| Onorevoli Deputati! -- L'accluso decreto-legge, che
viene sottoposto all'esame del Parlamento ai fini della sua
conversione in legge, reitera il precedente decreto-legge 7
gennaio 1994, n. 12, a sua volta reiterante il decreto-legge 9
novembre
1993, n. 443, decaduti per mancata conversione nel
termine costituzionale. A distanza ormai di anni dalla
sentenza n. 312 del 1990 con la quale la Corte costituzionale
ha dichiarato la parziale illegittimità del decreto
ministeriale 26 gennaio
Pag. 2
1990, i problemi relativi al regime giuridico delle
materie prime secondarie non sono stati ancora risolti.
L'indirizzo recentemente espresso dalle Sezioni unite penali
della Corte di cassazione con la sentenza 27 marzo 1992,
secondo il quale le materie prime secondarie devono essere
considerate rifiuti, ha anzi determinato la pressoché completa
paralisi dell'impiego nei cicli produttivi delle cosidette
materie prime secondarie.
Questa situazione di stallo ha riflessi particolarmente
negativi sia sotto il profilo ambientale sia sotto il profilo
economicoproduttivo: infatti, da un lato si viene a
determinare un maggior flusso di rifiuti verso gli impianti di
smaltimento che, oltre a far lievitare i costi, determina
anche gravi problemi di funzionalità degli impianti stessi e
favorisce il ricorso a forme illecite di smaltimento;
dall'altro, obbliga le imprese a sostenere maggiori oneri sia
per lo smaltimento dei residui sia per l'approvvigionamento
delle materie prime, con conseguenze intuibili soprattutto in
considerazione dell'attuale congiuntura economica.

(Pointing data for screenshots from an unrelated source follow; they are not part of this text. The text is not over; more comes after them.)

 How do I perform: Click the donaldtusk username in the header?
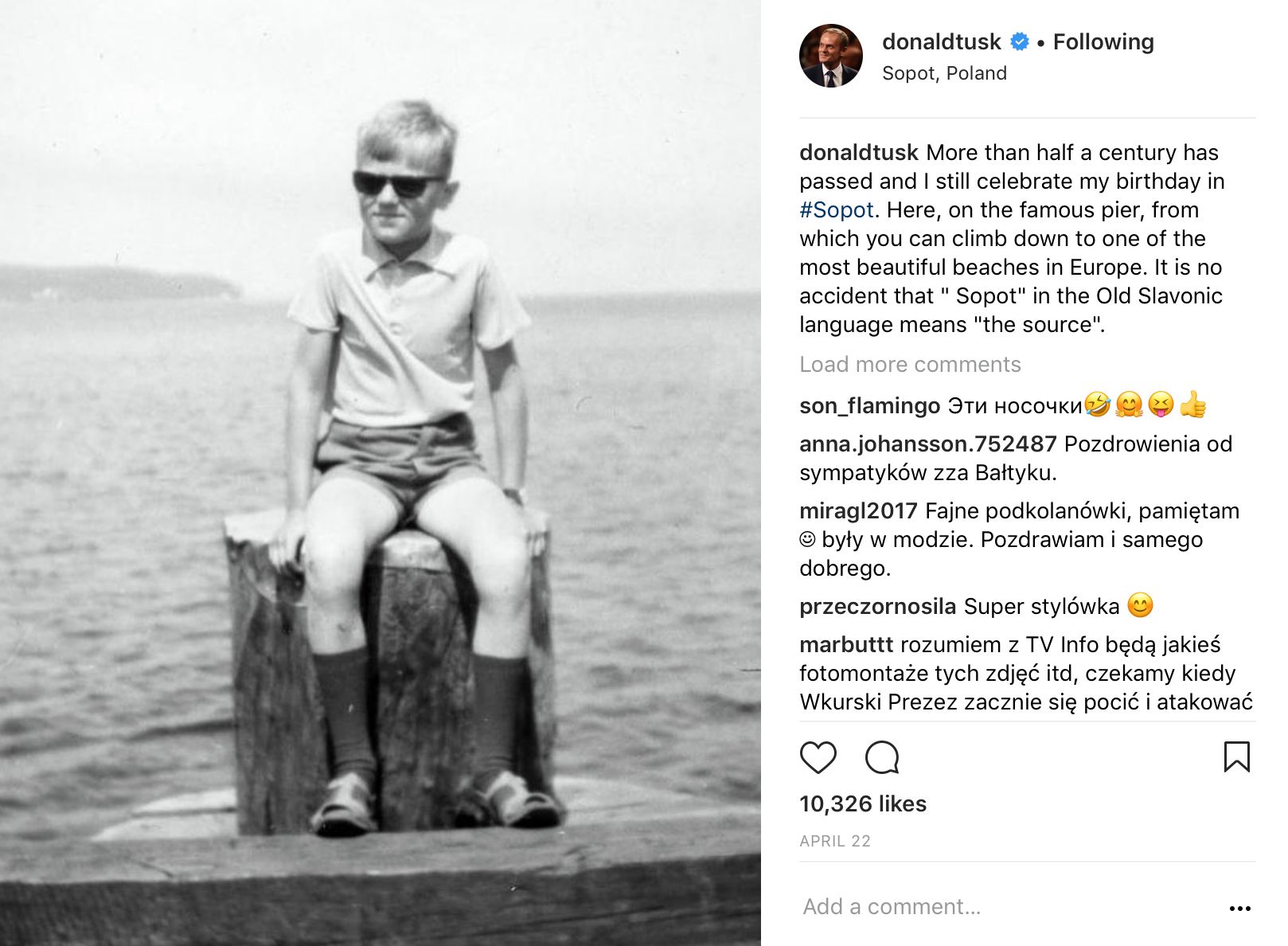(941, 42)
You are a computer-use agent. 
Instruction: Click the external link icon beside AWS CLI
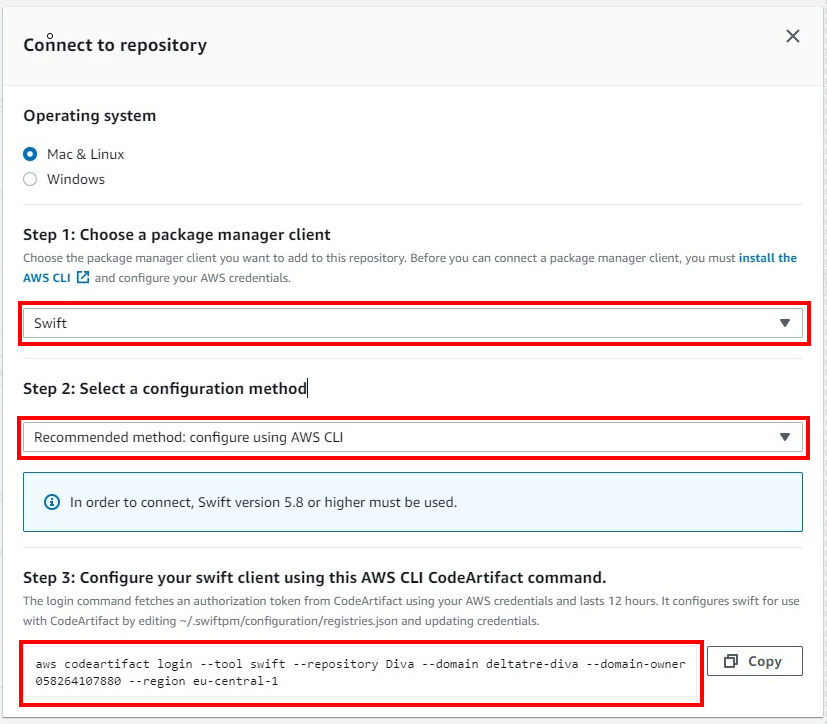(83, 277)
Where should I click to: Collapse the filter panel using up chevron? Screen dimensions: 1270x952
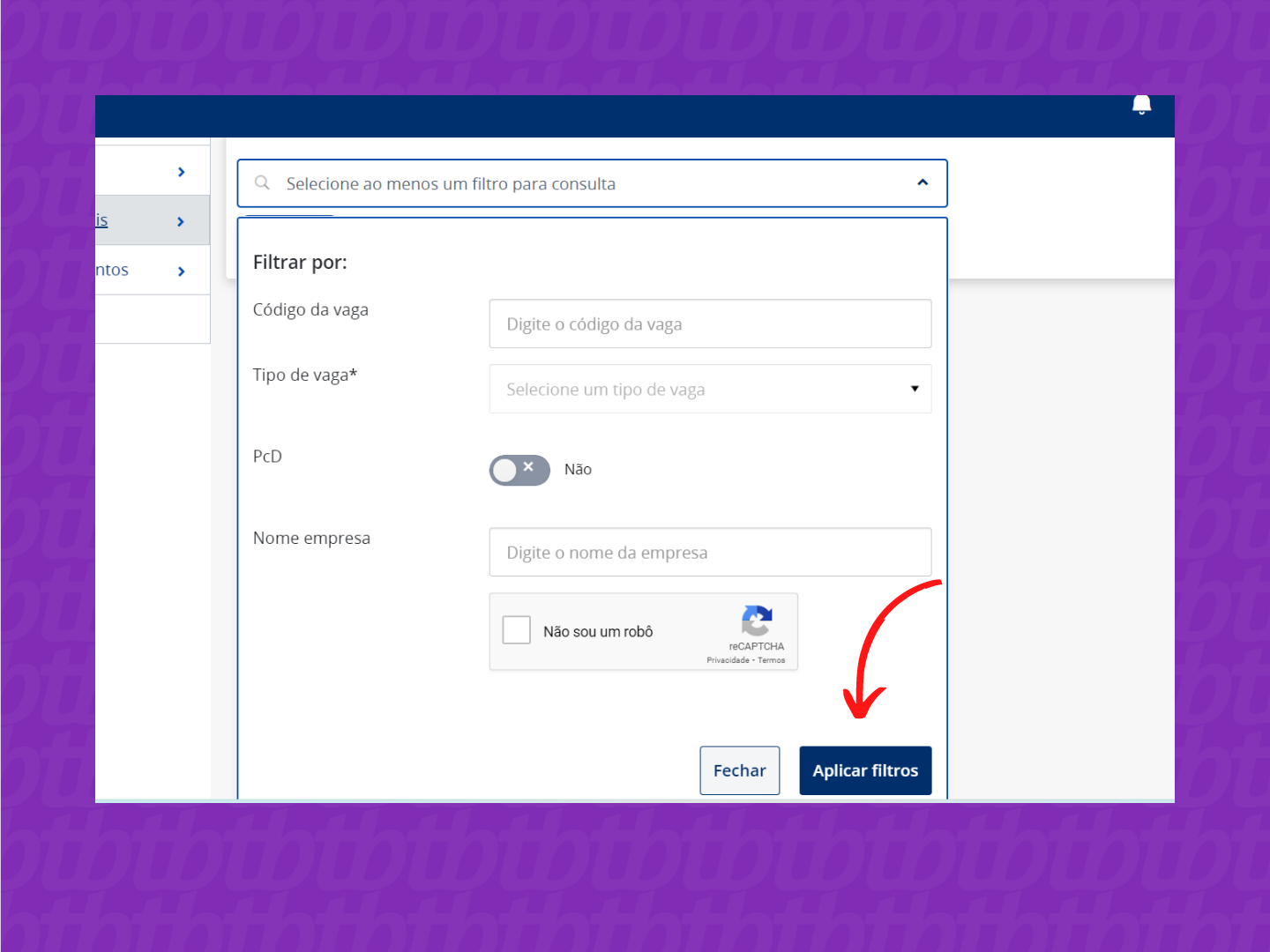tap(923, 182)
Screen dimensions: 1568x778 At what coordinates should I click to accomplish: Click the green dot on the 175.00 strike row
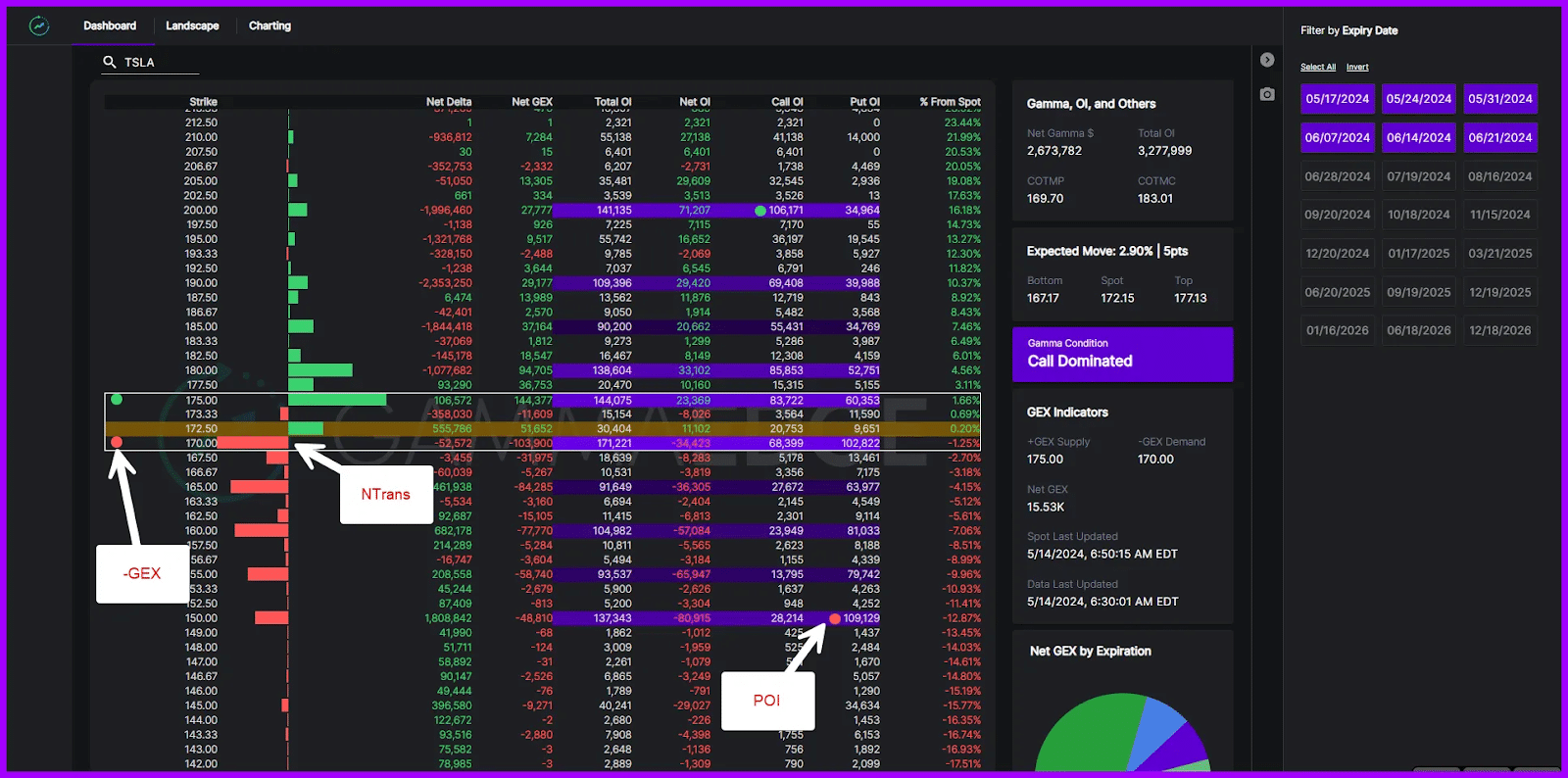[117, 399]
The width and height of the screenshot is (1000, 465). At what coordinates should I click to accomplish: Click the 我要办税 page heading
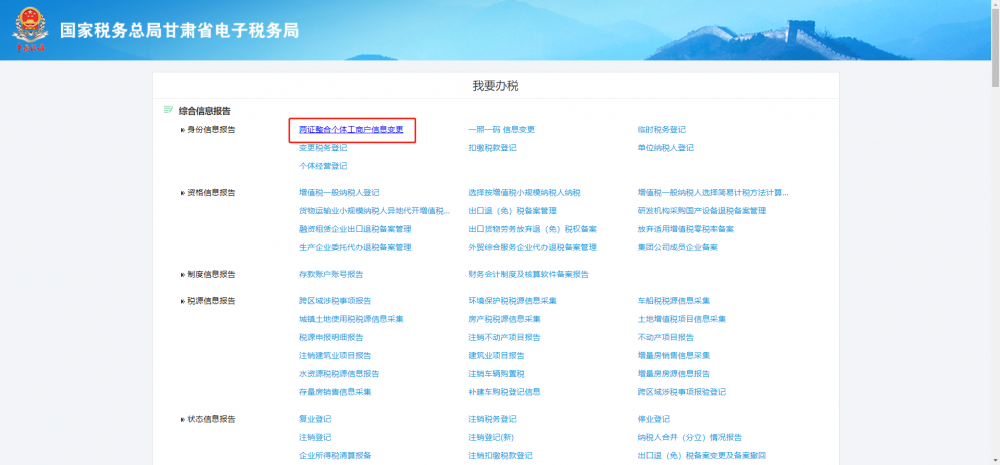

Il nodo centrale del problema delle materie prime
secondarie, sul quale sono naufragati i numerosi tentativi di
dare una regolamentazione certa al loro impiego, è di
principio in quanto attiene alla qualificazione giuridica
delle stesse e cioè: le materie prime secondarie sono rifiuti
oppure devono essere considerate sottoprodotti.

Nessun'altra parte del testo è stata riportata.